2/7 Linear Regression

Today, we'll go through the "Hello World" of machine learning: linear regression on a small dataset.

Course Logistics: Homework

You will be assigned your first homework today. You will get homework assigments roughly once per week. Each homework will be due 2 weeks after the day it was announced, at 10:00 am. A precise schedule will be provided. You can expect me to answer a question related to a homework if asked at least 24 hours prior to this time.

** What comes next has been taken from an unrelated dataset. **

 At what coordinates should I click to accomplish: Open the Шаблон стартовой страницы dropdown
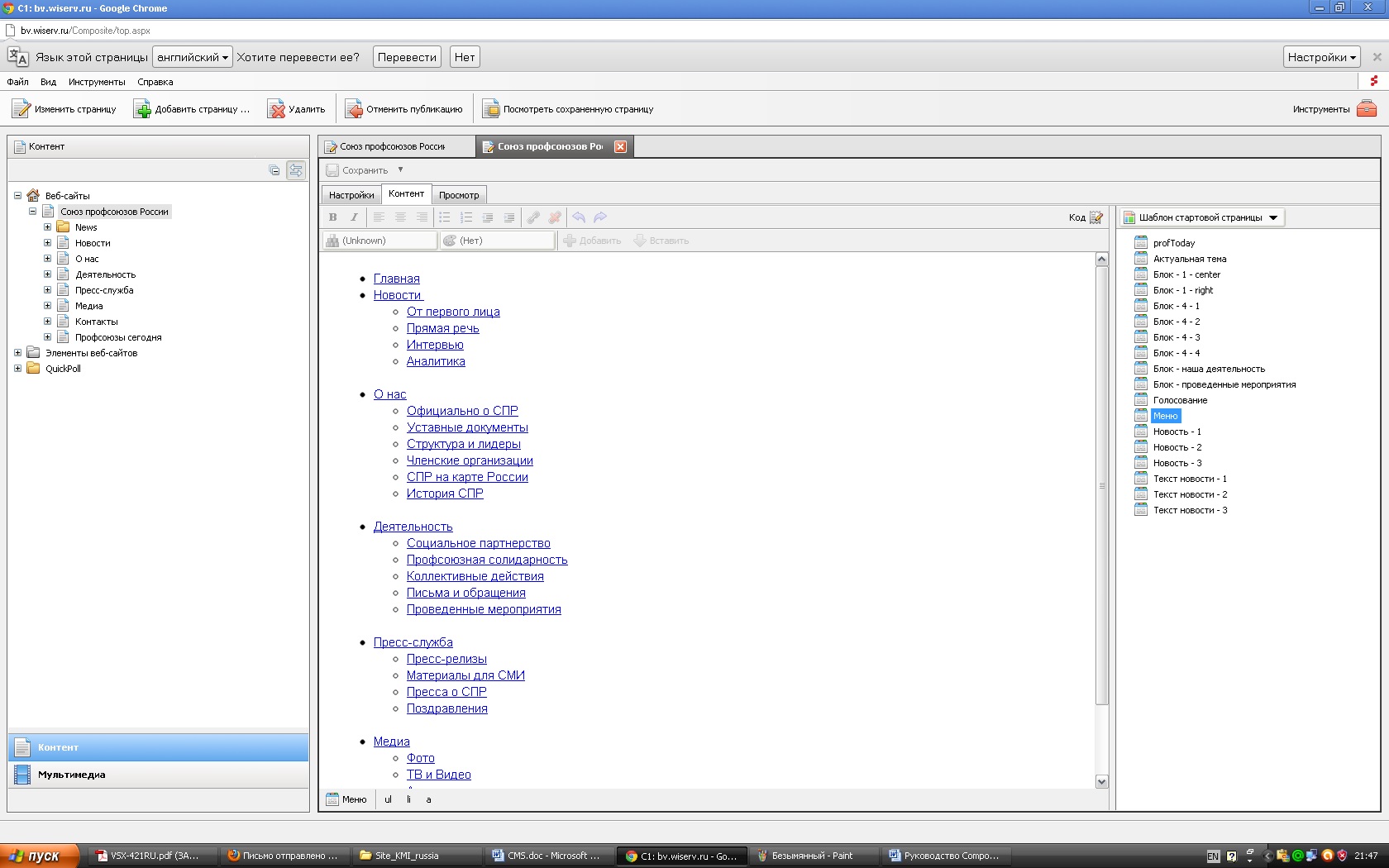coord(1201,217)
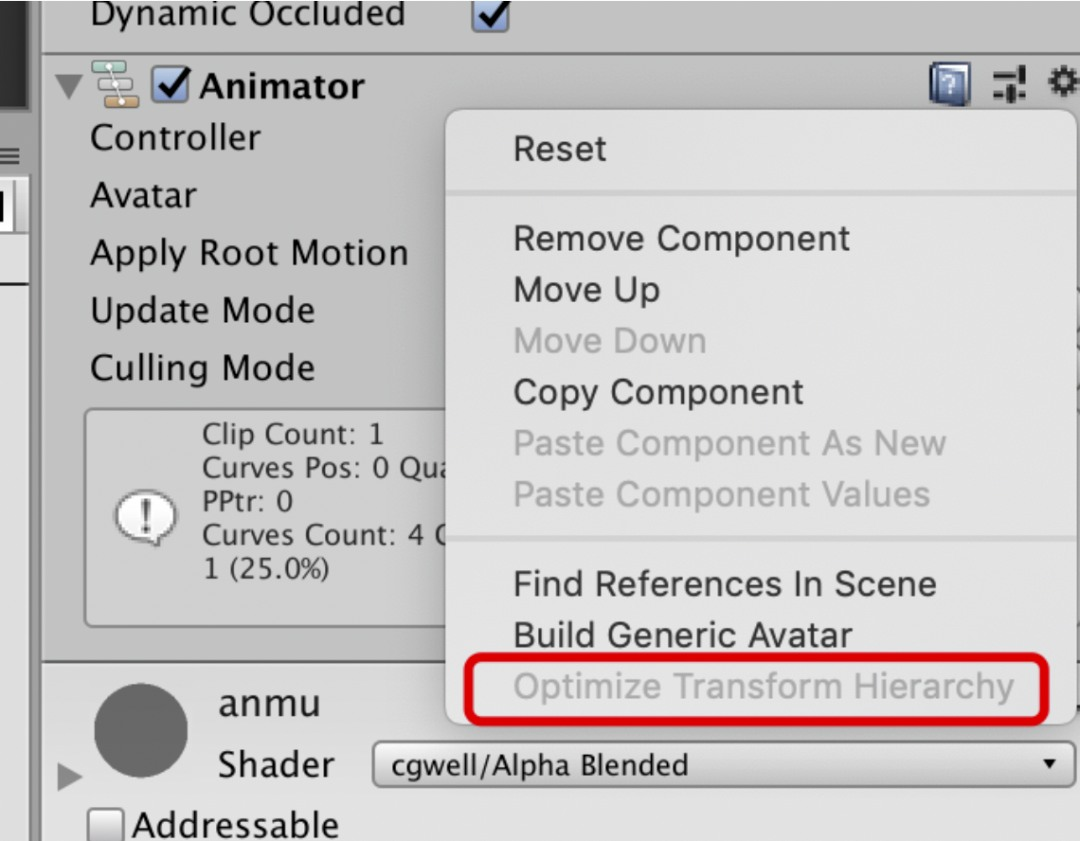The image size is (1080, 841).
Task: Disable the Animator component checkbox
Action: coord(170,85)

If you hand in your homework less than a week late, then your score will be multiplied by $$ \cos\left(p\frac{\pi}{2}\right)\text{ where }p = \frac{\text{time since homework was due}}{\text{1 week}}. $$ That is, for example:

If you hand in your homework 1 day late, your score will be multiplied by $\cos\frac{\pi}{14}\approx0.975$.
If you hand in your homework 2.5 days late, your score will be multiplied by $\cos\frac{5\pi}{28}\approx0.847$.
If you hand in your homework 6 days late, your score will be multiplied by $\cos\frac{3\pi}{7}\approx0.223$.

You cannot hand in your homework more than a week late.

Your worst homework score will be dropped.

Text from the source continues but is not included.